Problem Description
There are n cars on a road, each at a unique starting mile and with a given speed. All cars are headed toward a target destination. A car cannot overtake another but can catch up and join the car fleet. A car fleet is defined as one or more cars traveling together at the minimum speed amongst them. When a faster car catches up to a slower car (or fleet) before reaching the target, they merge into a single fleet. The goal is to determine the number of distinct car fleets that will arrive at the destination.
Key Insights
- Since cars cannot pass each other, the relative order (by starting position) is maintained.
- Sorting the cars based on their starting positions (descending order) helps to simulate the catching-up process.
- Computing the time each car takes to reach the target is critical.
- Compare the current car’s time to the time of the fleet ahead: if it takes longer, it forms a new fleet; otherwise, it gets merged.
- A stack-like approach (tracking the slowest arrival time seen so far) reduces the problem to a single pass after sorting.
Space and Time Complexity
Time Complexity: O(n log n) due to the sorting step.
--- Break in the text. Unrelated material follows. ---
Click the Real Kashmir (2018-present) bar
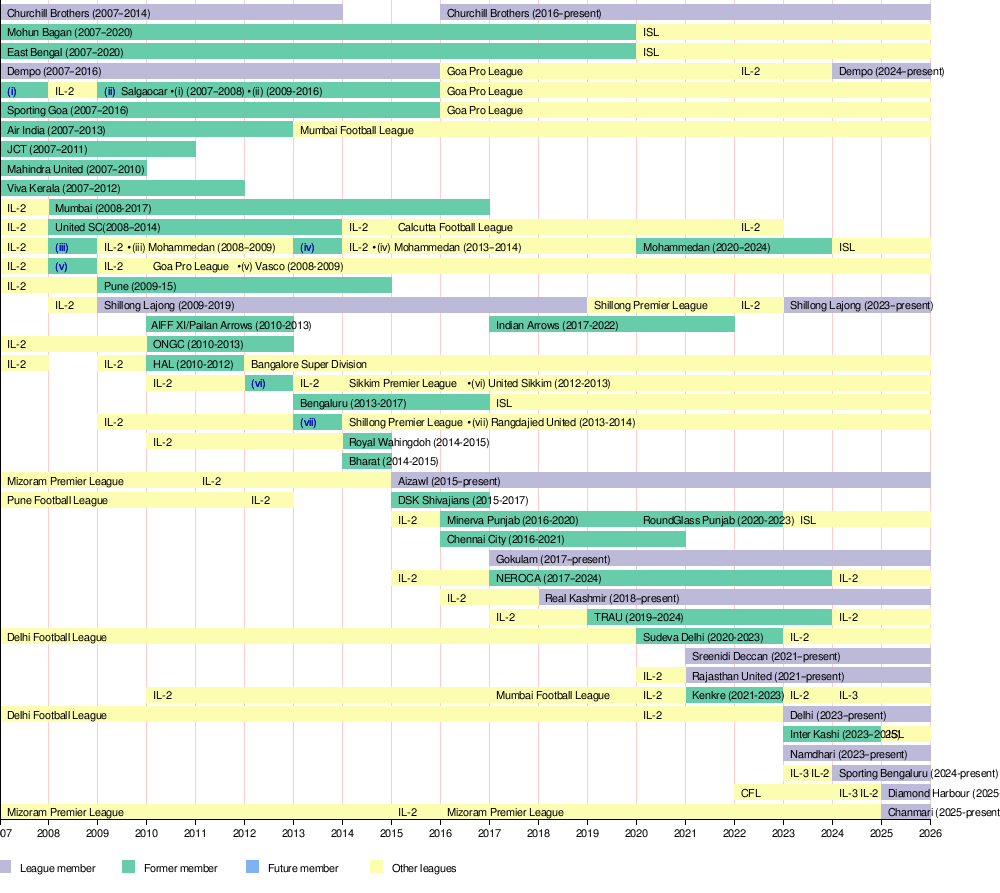Viewport: 1000px width, 893px height. (735, 598)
Space Complexity: O(n) for storing the computed times and sorted car information.
Solution
The solution involves sorting the cars by their starting positions in descending order so that we process the cars from nearest to the target to farthest. For each car, calculate the time to reach the target using the formula (target - position) / speed. As we iterate:
- If a car’s time is greater than the slowest time encountered (tracked by a variable or stack), it cannot catch up to the fleet ahead and forms a new fleet.
- Otherwise, it merges into the current fleet. This approach ensures that we count each distinct fleet accurately with a single pass through the sorted list.